'We still have a formidable attack' - Lara
He might have sported a Soca Warriors T-shirt, looking ahead to Trinidad & Tobago's opening clash in the football World Cup, but Brian Lara's sights were firmly on the cricket. He hoped his side could come up with a more sustained effort than they'd managed in Antigua, and urged his batsmen to take a cue from Wasim Jaffer.
"We first of all have to learn to play tough cricket, to be good enough to get a draw," he said. "It would be very difficult to go from losing in four days to winning in four days. And to play 15 sessions against India and for it to come down to the last ball, I think it shows a lot of character. It's similar to the game in Jamaica [the first one-dayer] when we lost a close game. Taking everything into consideration, we came within 90 runs of victory and actually drew the match. It means we aren't far off from the opposition and that we can turn the tables."
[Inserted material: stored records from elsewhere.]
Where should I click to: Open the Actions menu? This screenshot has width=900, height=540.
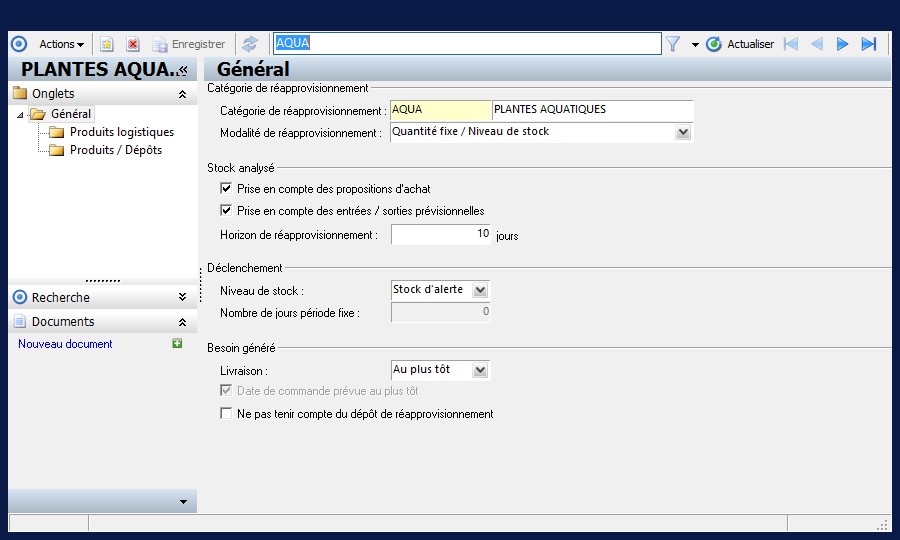[x=61, y=44]
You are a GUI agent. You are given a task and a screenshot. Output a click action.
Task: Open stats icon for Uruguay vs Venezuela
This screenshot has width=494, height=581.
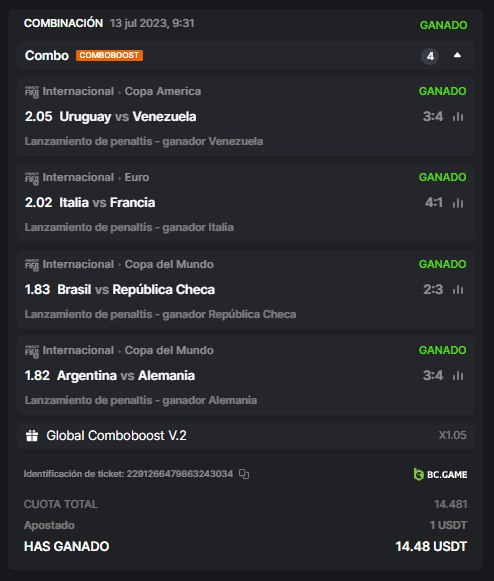458,117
The batting, though, remained a cause for concern. "Our batsmen made 650 runs in the two innings without anyone getting a hundred," he continued. "So whereas it was a good solid allround show, we needed somebody to carry on like Wasim Jaffer." Jaffer was the only batsman from both sides to cross the hundred mark and went on to post his first double-century in Tests.
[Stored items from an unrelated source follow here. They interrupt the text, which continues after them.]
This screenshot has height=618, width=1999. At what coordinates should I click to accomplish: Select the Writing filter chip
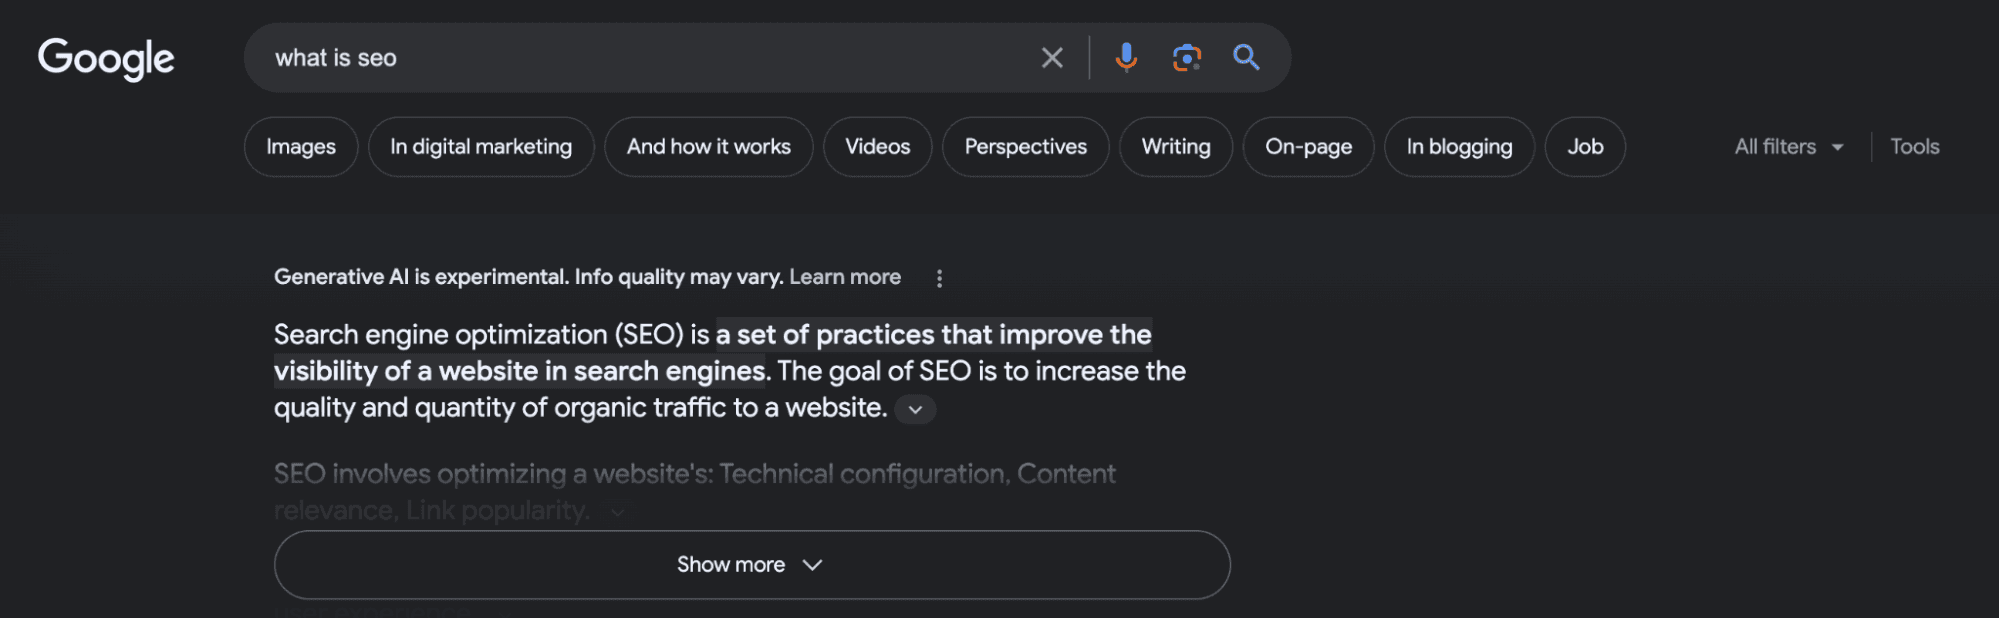(1175, 147)
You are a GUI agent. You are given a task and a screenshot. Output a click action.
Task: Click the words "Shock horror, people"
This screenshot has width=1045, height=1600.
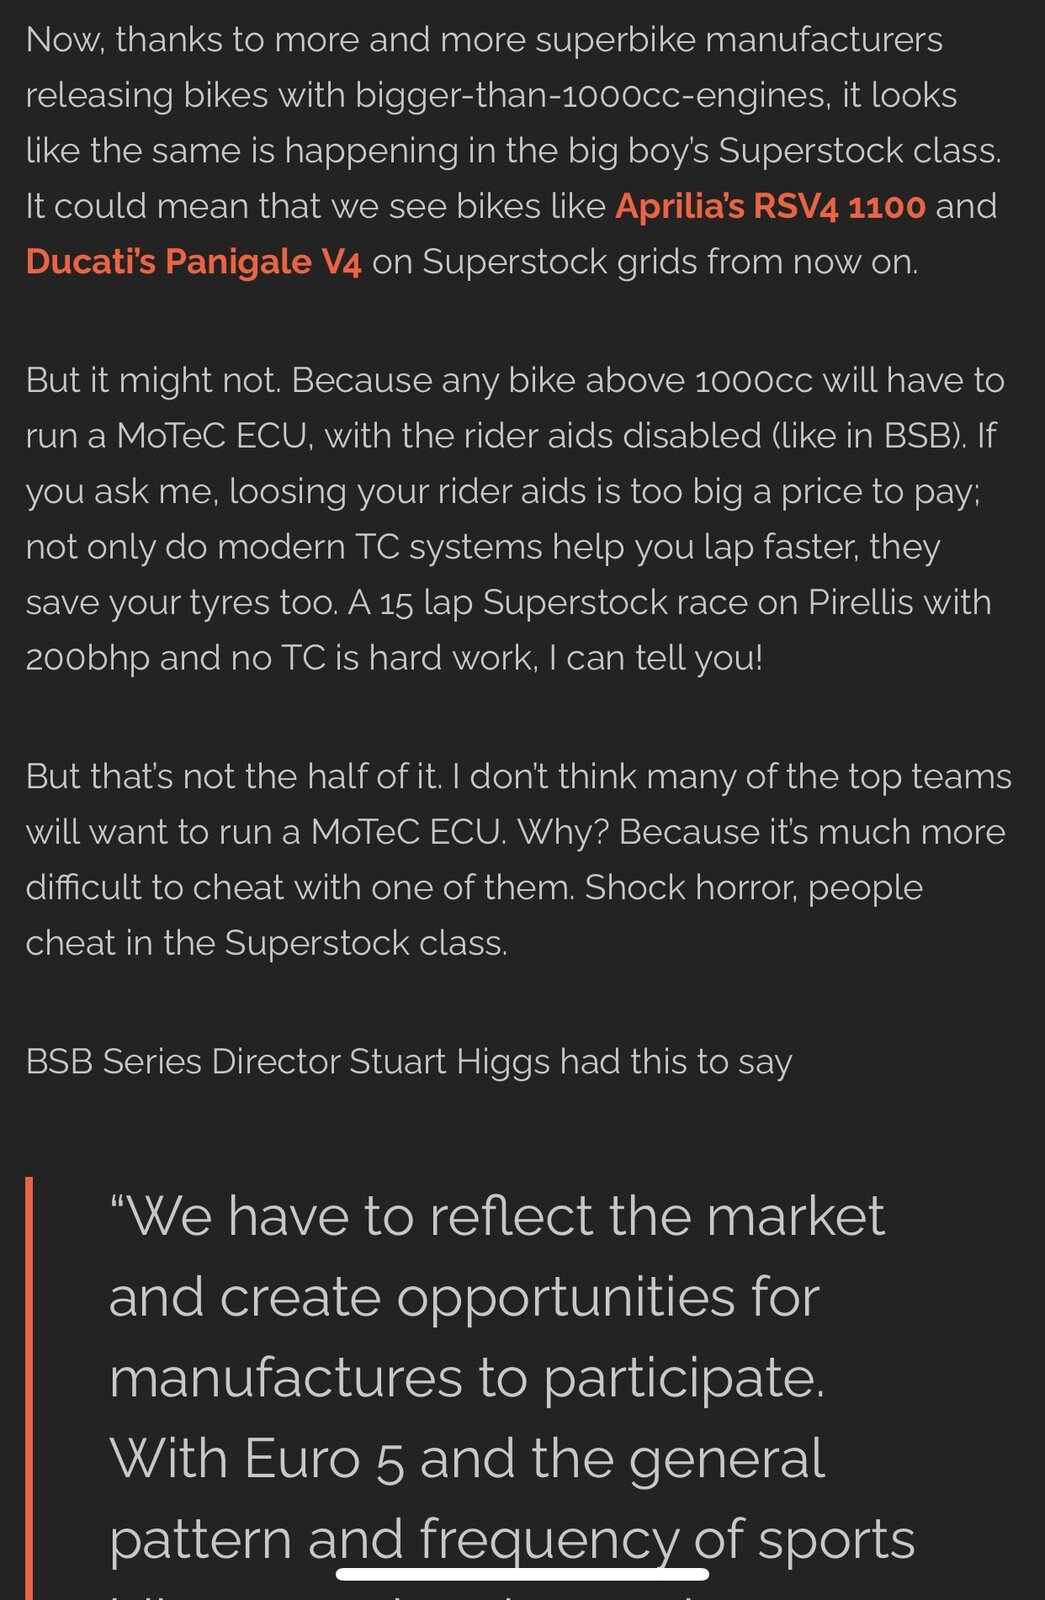coord(753,888)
The fact that West Indies were forced to hang on for a draw, despite being ahead on the first two days, worried Lara. "We stayed ahead on the first two days of the Antigua Test and then lost control," he said. "These are the kind of horses who once they get ahead, wander around rather than keep their focus. This is something which Australia and some English teams do well. It's about stamina, both mental and physical, and we need to be able to hang in there for 15 sessions. Our good wins won't be the ones we win in five days; they'll be the ones we win in the final session of the fifth day. In the one-dayers, [Greg] Chappell said we had forgotten how to win but we overcame that. Tests are a bigger test of one's character and we can't afford to lose the early advantage."
Even though Dave Mohammed hardly made an impact with the ball during the first Test, Lara backed him to the core. "It's always tough for spinners against the Indian team," he said. "Mohammed's allround game was OK. He got a few wickets and batted well - he got 50-odd in the second innings. When India attacked him, in the second innings, they were in control. Spinners do get knocked about, especially back-of-the-hand spinners. He is our best spinner in the Caribbean and he needs to learn from these experiences."
Lara wasn't overly concerned about the absence of Fidel Edwards, his premier fast bowler. "We still have a formidable attack, one that we can depend on to get 20 wickets. Pedro Collins is a very good bowler and we have Jerome Taylor and Ian Bradshaw as well."